§ **PROBLEM STATEMENT**
Show each line in the listing below that contains the word "will".

§ **INFORMATION SUPPLIED**
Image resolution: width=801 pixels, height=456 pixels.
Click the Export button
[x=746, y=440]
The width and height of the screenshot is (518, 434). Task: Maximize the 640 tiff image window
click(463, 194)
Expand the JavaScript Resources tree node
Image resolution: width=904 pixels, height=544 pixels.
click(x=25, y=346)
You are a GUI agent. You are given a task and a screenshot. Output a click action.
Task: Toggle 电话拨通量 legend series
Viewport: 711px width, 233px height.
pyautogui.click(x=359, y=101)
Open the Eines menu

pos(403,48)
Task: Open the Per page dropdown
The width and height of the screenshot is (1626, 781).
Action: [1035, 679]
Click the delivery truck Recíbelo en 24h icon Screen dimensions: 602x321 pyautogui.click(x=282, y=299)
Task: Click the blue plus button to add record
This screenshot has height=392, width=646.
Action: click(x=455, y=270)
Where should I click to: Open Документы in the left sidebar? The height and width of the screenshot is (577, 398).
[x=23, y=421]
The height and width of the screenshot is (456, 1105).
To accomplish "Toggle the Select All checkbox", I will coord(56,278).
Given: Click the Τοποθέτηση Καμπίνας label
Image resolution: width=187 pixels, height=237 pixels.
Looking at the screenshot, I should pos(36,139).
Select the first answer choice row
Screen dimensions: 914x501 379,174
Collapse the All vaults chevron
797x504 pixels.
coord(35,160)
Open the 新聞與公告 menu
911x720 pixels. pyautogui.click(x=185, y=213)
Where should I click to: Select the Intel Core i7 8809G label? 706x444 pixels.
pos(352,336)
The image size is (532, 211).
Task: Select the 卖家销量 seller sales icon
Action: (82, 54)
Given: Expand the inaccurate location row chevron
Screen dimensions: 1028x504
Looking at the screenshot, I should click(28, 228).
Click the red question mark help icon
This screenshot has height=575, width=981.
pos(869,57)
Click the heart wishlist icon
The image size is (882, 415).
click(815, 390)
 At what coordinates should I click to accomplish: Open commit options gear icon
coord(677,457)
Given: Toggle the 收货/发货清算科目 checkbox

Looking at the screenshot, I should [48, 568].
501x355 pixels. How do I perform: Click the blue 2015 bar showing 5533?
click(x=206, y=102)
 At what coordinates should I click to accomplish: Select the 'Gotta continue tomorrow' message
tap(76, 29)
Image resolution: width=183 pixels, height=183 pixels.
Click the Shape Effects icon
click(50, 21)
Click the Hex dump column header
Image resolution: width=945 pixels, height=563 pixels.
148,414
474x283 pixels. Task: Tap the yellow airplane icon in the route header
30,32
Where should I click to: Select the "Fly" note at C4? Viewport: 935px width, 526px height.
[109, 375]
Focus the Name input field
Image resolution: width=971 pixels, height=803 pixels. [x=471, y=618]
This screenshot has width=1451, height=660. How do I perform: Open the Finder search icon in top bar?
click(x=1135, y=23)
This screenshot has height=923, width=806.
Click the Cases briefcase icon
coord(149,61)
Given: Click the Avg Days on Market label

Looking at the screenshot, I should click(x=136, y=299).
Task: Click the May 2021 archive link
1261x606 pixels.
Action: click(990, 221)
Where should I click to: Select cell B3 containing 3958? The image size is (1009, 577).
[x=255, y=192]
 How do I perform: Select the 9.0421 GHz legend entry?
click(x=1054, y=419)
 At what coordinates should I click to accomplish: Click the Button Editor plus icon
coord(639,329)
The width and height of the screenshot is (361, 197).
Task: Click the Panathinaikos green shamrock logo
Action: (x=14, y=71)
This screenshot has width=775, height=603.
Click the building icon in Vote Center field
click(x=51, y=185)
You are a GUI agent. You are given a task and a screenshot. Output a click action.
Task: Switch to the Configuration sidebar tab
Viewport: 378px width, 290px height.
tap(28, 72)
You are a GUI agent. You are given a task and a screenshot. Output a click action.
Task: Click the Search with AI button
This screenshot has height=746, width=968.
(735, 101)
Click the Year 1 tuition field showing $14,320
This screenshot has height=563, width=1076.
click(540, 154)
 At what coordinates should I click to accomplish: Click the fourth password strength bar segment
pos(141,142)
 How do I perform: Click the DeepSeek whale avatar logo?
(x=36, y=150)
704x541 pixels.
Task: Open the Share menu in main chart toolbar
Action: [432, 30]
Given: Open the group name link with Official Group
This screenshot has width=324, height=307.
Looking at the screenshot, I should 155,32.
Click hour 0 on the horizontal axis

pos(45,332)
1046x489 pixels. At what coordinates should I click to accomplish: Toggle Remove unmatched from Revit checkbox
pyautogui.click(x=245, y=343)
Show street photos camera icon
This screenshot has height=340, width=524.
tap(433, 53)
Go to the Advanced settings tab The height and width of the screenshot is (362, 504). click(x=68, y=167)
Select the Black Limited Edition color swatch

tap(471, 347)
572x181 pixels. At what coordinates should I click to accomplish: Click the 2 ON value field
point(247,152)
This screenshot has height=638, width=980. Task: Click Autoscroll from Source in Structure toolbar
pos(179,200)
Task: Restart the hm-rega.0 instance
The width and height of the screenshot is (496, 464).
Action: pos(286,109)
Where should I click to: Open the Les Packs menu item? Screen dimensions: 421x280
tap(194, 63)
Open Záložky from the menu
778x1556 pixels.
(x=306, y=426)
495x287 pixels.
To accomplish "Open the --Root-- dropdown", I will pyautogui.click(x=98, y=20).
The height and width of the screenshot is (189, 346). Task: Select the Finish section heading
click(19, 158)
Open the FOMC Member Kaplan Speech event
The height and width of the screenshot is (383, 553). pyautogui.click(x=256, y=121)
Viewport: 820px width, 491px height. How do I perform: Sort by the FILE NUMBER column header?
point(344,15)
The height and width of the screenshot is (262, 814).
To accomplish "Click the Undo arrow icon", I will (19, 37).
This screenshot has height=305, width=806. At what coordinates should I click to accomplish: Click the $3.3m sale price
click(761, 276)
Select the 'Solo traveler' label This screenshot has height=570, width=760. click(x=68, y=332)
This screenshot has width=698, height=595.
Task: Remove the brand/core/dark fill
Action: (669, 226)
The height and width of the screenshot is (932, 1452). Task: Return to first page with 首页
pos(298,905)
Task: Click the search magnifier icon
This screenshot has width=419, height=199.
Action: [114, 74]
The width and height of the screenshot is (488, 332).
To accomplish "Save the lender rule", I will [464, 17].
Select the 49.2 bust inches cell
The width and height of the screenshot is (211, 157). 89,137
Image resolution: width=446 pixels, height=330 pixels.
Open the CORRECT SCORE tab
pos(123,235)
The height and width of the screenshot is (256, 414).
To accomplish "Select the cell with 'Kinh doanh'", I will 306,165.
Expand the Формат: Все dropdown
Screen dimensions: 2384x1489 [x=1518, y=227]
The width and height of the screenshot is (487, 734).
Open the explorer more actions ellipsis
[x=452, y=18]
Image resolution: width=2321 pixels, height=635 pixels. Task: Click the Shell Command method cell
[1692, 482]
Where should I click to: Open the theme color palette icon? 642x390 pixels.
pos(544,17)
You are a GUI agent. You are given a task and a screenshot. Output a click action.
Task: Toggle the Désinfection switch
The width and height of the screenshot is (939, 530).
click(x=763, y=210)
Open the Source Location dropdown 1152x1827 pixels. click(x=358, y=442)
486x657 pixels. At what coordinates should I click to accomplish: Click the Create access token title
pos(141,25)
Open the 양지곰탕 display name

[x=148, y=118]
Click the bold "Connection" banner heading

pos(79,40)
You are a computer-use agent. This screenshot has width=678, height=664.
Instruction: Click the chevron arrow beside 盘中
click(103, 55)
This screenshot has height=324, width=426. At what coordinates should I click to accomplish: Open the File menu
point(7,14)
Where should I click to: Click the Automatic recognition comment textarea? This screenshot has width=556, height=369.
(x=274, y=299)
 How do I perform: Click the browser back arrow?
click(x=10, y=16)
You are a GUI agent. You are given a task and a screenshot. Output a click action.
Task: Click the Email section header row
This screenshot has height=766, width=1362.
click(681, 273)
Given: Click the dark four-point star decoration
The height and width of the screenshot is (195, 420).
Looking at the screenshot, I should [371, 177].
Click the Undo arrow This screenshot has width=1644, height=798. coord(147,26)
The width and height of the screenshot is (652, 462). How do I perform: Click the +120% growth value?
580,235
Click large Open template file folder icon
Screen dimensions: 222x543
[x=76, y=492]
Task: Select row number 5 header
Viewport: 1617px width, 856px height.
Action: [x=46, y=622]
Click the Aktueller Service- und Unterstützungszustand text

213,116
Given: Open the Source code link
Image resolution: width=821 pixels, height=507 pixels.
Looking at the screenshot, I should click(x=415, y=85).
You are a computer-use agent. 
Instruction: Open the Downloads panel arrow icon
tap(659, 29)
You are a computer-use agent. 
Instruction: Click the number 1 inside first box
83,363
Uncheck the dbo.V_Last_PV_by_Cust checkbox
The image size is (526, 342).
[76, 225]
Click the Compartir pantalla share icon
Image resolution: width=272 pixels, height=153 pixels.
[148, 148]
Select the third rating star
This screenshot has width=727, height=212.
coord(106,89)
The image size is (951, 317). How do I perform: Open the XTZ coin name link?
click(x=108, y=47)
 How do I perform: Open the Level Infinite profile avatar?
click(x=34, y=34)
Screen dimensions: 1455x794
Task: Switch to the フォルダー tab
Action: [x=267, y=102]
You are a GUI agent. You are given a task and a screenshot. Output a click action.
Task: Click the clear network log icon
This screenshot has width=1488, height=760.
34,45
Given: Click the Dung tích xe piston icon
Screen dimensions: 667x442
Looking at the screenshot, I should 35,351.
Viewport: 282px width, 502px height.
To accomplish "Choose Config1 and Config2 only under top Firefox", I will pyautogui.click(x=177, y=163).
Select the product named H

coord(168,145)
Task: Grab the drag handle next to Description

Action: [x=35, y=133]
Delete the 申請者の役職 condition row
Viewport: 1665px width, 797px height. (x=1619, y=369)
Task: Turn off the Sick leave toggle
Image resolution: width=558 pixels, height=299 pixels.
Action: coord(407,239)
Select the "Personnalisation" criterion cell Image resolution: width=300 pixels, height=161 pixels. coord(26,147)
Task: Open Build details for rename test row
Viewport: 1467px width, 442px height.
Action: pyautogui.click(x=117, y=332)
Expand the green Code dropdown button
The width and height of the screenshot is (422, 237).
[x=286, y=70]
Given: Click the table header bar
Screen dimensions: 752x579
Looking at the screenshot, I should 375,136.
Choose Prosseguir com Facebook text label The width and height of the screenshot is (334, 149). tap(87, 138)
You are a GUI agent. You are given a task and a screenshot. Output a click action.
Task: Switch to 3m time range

§ **RESULT BELOW**
To accomplish "Toggle the Select All checkbox", I will coord(56,278).
To accomplish "Open the --Root-- dropdown", I will pyautogui.click(x=98, y=20).
To accomplish "Click the Undo arrow icon", I will (19, 37).
To accomplish "Save the lender rule", I will [464, 17].
To accomplish "Select the cell with 'Kinh doanh'", I will 306,165.
To accomplish "Choose Config1 and Config2 only under top Firefox", I will pyautogui.click(x=177, y=163).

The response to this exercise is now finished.